PETALING JAYA” Kuala Lumpur Kepong Berhad’s (KLK) reported a Profit After Tax and Minority Interests (Patami) for the 12 months ended Sept 30, 2024 of RM591.0 million compared to RM834.3 million in the previous financial year.
The lower Patami is attributed to exceptional losses of RM366.5 million, including RM315.7 million of losses suffered from the Group’s investment in Synthomer PLC, comprising an impairment of RM180 million and share of equity loss of RM135.7 million, as well as inventory write-down of RM50.8 million from KLK Hardwood Flooring Sdn Bhd. The impairment and inventory write-down are non-cash and non-recurring items. Without these exceptional losses, the Group’s Patami would be RM957.5 million.
KLK’s pre-tax profit in FY2024 mirrors the result of FY2023 at RM1.2 billion. This is on the back of one of the best plantation segment performances in the last five years of RM1.6 billion against RM1.2 billion in FY2023, an increase of 39%. This strong performance was underpinned by higher Crude Palm Oil (CPO) and Crude Palm Kernel Oil (CPKO) prices, improved fresh fruit bunch (FFB) yields and lower cost of production.
Meanwhile, the manufacturing division recorded a 64% decline in pre-tax profit, at RM95.3 million compared to RM264.7 million a year ago. The poorer performance was largely driven by substantial lower contributions from midstream refinery sub-segment, which faced adverse margins stemming from overcapacity in the refining industry and the unexpected strengthening of CPO price. Nevertheless, the Oleochemical sub-segment demonstrated encouraging recovery at sites in Malaysia and Europe, though challenges persist in China.
Synthomer has been suffering from post-acquisition costs, for example the adhesive resin business acquired from Eastman Chemical Company. These include cost of restructuring and integration, amortisation of acquired intangible assets and one-off goodwill impairment, with the latter two being non-cash items. The weak global chemical market and the very challenging trading environment affected all players, resulting from weak consumer demand. Nonetheless, under a new leadership team, Synthomer is refocusing on strategic capital allocation, deleveraging initiatives, and driving operational efficiency, which are expected to drive a turnaround.

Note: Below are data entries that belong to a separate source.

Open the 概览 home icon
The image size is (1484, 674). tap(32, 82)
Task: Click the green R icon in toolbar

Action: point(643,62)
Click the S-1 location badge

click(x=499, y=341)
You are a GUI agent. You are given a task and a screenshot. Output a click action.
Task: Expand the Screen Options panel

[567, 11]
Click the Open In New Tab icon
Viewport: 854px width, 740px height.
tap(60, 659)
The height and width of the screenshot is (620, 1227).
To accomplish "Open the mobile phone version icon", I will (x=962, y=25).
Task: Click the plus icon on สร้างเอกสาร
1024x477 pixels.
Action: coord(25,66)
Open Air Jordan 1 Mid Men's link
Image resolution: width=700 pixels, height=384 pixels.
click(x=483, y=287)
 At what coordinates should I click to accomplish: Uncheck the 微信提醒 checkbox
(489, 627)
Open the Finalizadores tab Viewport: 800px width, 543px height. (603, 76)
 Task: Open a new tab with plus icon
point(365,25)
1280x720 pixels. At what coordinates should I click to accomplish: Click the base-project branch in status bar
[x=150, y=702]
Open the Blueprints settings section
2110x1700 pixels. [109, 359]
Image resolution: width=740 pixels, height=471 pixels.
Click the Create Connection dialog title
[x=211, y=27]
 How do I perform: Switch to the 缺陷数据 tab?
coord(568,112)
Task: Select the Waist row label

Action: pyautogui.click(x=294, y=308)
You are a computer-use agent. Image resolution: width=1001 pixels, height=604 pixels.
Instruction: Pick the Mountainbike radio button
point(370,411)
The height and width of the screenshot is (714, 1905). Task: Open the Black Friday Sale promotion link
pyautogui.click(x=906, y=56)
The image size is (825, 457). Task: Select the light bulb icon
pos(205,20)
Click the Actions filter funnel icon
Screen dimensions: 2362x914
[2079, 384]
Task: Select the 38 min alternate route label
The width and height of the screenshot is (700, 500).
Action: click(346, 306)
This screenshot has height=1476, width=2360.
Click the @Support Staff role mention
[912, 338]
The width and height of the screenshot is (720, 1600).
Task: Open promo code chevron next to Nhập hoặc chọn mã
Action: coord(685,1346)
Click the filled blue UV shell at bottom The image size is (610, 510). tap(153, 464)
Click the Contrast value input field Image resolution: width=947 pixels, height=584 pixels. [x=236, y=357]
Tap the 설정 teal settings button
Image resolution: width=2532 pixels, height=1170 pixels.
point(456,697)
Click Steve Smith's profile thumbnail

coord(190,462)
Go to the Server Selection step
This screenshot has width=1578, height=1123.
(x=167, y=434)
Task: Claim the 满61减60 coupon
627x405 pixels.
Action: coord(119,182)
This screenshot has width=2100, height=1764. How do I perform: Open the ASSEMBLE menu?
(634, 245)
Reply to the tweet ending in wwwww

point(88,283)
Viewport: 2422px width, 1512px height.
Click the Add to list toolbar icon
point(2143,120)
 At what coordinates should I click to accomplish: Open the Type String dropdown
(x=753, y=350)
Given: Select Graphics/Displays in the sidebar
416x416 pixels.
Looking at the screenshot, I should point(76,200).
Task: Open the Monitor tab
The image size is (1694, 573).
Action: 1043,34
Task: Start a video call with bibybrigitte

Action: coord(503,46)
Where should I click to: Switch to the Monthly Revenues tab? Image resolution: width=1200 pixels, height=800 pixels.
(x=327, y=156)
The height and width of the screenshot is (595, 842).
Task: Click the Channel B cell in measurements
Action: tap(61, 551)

For the fourth individual quarter ended Sept 30, 2024, KLK’s Patami was RM6.8 million. This decline was primarily due to the previously mentioned losses in Synthomer and the inventory write down. Without these exceptional losses, the Group’s Patami would be RM286.0 million.
Management is fairly confident that FY2025 will be a promising year. The upstream segment is expected to perform well, supported by strong oil palm prices and higher yields, while continued improvements from the Oleochemical sub-segment is forecasted. The exceptional non-cash losses from Synthomer and the inventory write-off in FY2024 were one-off occurrences and are not expected to recur in FY2025.
KLK executive chairman, Tan Sri Lee Oi Hian said: “2024 has been a year of navigating challenges, yet it has also demonstrated the resilience and adaptability of KLK's operations. While non-recurring losses in certain units have impacted our overall results, we have proactively addressed these through strategic measures designed to strengthen our foundation. We identified key issues and implemented effective mitigation strategies, which have started to yield positive results. Our Plantation segment has delivered one of its strongest performances in the past five years and we are encouraged by the recovery in our Oleochemical sub-segment.”
Looking ahead, he added they remain committed to operational excellence, guided by integrity, strong governance and sustainability.
“We will continue to optimise costs, enhance the best practices that underpin our success, and address areas where challenges remain.” said Lee.